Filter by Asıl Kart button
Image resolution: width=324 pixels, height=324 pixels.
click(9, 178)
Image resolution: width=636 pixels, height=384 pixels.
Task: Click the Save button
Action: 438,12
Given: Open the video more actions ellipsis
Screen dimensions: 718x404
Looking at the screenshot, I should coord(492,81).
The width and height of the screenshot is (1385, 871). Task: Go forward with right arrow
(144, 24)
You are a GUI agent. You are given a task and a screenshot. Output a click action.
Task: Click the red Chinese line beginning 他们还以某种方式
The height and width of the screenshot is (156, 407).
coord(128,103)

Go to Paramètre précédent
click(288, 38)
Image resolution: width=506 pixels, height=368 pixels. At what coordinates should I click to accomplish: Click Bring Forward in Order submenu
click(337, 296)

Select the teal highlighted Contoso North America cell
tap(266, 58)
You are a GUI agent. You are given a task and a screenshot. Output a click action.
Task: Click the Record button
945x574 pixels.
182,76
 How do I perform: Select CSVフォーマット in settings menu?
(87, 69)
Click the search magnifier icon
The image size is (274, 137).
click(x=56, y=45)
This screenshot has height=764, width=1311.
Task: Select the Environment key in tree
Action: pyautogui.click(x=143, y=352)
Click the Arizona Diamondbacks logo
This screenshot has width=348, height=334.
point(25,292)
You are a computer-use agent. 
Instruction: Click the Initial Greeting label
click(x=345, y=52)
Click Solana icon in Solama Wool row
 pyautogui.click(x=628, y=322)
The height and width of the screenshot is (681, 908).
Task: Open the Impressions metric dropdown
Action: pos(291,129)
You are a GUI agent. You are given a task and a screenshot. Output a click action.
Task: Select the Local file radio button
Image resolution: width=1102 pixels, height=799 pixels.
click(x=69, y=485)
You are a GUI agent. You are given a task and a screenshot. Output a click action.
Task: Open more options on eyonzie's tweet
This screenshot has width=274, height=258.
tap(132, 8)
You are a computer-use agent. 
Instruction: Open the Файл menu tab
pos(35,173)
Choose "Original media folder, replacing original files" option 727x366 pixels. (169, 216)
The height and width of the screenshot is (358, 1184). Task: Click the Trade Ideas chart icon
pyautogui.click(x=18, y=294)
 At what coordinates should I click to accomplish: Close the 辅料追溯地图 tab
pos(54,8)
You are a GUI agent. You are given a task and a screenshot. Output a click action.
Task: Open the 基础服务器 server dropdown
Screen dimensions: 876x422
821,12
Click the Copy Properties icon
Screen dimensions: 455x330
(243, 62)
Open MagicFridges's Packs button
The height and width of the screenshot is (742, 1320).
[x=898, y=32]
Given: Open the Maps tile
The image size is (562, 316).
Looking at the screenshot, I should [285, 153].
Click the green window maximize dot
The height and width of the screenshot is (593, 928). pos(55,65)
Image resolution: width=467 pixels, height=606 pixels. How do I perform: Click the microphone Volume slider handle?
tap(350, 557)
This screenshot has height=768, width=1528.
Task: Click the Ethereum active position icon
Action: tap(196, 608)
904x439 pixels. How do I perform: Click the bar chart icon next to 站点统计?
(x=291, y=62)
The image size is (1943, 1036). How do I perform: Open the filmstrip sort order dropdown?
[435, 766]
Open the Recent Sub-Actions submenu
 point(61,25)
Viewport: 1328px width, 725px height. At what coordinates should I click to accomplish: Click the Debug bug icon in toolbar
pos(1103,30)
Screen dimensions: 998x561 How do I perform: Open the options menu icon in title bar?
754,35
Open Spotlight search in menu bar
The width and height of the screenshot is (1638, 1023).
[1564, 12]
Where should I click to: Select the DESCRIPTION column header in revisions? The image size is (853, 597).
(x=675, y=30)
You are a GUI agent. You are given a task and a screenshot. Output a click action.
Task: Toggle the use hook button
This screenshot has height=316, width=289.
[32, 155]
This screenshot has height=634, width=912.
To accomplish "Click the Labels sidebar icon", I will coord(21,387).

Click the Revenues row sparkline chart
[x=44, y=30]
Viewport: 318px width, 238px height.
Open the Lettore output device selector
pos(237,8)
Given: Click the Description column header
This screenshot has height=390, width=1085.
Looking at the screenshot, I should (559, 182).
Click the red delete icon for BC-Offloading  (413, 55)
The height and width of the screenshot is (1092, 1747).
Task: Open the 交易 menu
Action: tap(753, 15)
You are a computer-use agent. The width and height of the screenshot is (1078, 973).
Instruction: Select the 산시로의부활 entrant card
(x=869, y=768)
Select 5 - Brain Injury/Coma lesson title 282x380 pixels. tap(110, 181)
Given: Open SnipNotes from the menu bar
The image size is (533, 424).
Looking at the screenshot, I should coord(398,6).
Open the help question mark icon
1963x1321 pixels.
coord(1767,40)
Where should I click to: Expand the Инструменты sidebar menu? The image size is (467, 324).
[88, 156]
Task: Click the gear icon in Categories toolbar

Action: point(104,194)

■ ■ ■

> [Instructions for the task]:
Reproduce all of the records above line for line, without changing a single character.

> [Result of the task]:
Filter by Asıl Kart button
Image resolution: width=324 pixels, height=324 pixels.
click(9, 178)
Image resolution: width=636 pixels, height=384 pixels.
Task: Click the Save button
Action: 438,12
Given: Open the video more actions ellipsis
Screen dimensions: 718x404
Looking at the screenshot, I should coord(492,81).
The width and height of the screenshot is (1385, 871). Task: Go forward with right arrow
(144, 24)
You are a GUI agent. You are given a task and a screenshot. Output a click action.
Task: Click the red Chinese line beginning 他们还以某种方式
The height and width of the screenshot is (156, 407).
coord(128,103)

Go to Paramètre précédent
click(288, 38)
Image resolution: width=506 pixels, height=368 pixels. At what coordinates should I click to accomplish: Click Bring Forward in Order submenu
click(337, 296)

Select the teal highlighted Contoso North America cell
tap(266, 58)
You are a GUI agent. You are given a task and a screenshot. Output a click action.
Task: Click the Record button
945x574 pixels.
182,76
 How do I perform: Select CSVフォーマット in settings menu?
(87, 69)
Click the search magnifier icon
The image size is (274, 137).
click(x=56, y=45)
This screenshot has height=764, width=1311.
Task: Select the Environment key in tree
Action: pyautogui.click(x=143, y=352)
Click the Arizona Diamondbacks logo
This screenshot has width=348, height=334.
point(25,292)
You are a computer-use agent. 
Instruction: Click the Initial Greeting label
click(x=345, y=52)
Click Solana icon in Solama Wool row
 pyautogui.click(x=628, y=322)
The height and width of the screenshot is (681, 908).
Task: Open the Impressions metric dropdown
Action: pos(291,129)
You are a GUI agent. You are given a task and a screenshot. Output a click action.
Task: Select the Local file radio button
Image resolution: width=1102 pixels, height=799 pixels.
click(x=69, y=485)
You are a GUI agent. You are given a task and a screenshot. Output a click action.
Task: Open more options on eyonzie's tweet
This screenshot has width=274, height=258.
tap(132, 8)
You are a computer-use agent. 
Instruction: Open the Файл menu tab
pos(35,173)
Choose "Original media folder, replacing original files" option 727x366 pixels. (169, 216)
The height and width of the screenshot is (358, 1184). Task: Click the Trade Ideas chart icon
pyautogui.click(x=18, y=294)
 At what coordinates should I click to accomplish: Close the 辅料追溯地图 tab
pos(54,8)
You are a GUI agent. You are given a task and a screenshot. Output a click action.
Task: Open the 基础服务器 server dropdown
Screen dimensions: 876x422
821,12
Click the Copy Properties icon
Screen dimensions: 455x330
(243, 62)
Open MagicFridges's Packs button
The height and width of the screenshot is (742, 1320).
[x=898, y=32]
Given: Open the Maps tile
The image size is (562, 316).
Looking at the screenshot, I should [285, 153].
Click the green window maximize dot
The height and width of the screenshot is (593, 928). pos(55,65)
Image resolution: width=467 pixels, height=606 pixels. How do I perform: Click the microphone Volume slider handle?
tap(350, 557)
This screenshot has height=768, width=1528.
Task: Click the Ethereum active position icon
Action: tap(196, 608)
904x439 pixels. How do I perform: Click the bar chart icon next to 站点统计?
(x=291, y=62)
The image size is (1943, 1036). How do I perform: Open the filmstrip sort order dropdown?
[435, 766]
Open the Recent Sub-Actions submenu
 point(61,25)
Viewport: 1328px width, 725px height. At what coordinates should I click to accomplish: Click the Debug bug icon in toolbar
pos(1103,30)
Screen dimensions: 998x561 How do I perform: Open the options menu icon in title bar?
754,35
Open Spotlight search in menu bar
The width and height of the screenshot is (1638, 1023).
[1564, 12]
Where should I click to: Select the DESCRIPTION column header in revisions? The image size is (853, 597).
(x=675, y=30)
You are a GUI agent. You are given a task and a screenshot. Output a click action.
Task: Toggle the use hook button
This screenshot has height=316, width=289.
[32, 155]
This screenshot has height=634, width=912.
To accomplish "Click the Labels sidebar icon", I will coord(21,387).

Click the Revenues row sparkline chart
[x=44, y=30]
Viewport: 318px width, 238px height.
Open the Lettore output device selector
pos(237,8)
Given: Click the Description column header
This screenshot has height=390, width=1085.
Looking at the screenshot, I should (559, 182).
Click the red delete icon for BC-Offloading  (413, 55)
The height and width of the screenshot is (1092, 1747).
Task: Open the 交易 menu
Action: tap(753, 15)
You are a computer-use agent. The width and height of the screenshot is (1078, 973).
Instruction: Select the 산시로의부활 entrant card
(x=869, y=768)
Select 5 - Brain Injury/Coma lesson title 282x380 pixels. tap(110, 181)
Given: Open SnipNotes from the menu bar
The image size is (533, 424).
Looking at the screenshot, I should coord(398,6).
Open the help question mark icon
1963x1321 pixels.
coord(1767,40)
Where should I click to: Expand the Инструменты sidebar menu? The image size is (467, 324).
[88, 156]
Task: Click the gear icon in Categories toolbar

Action: point(104,194)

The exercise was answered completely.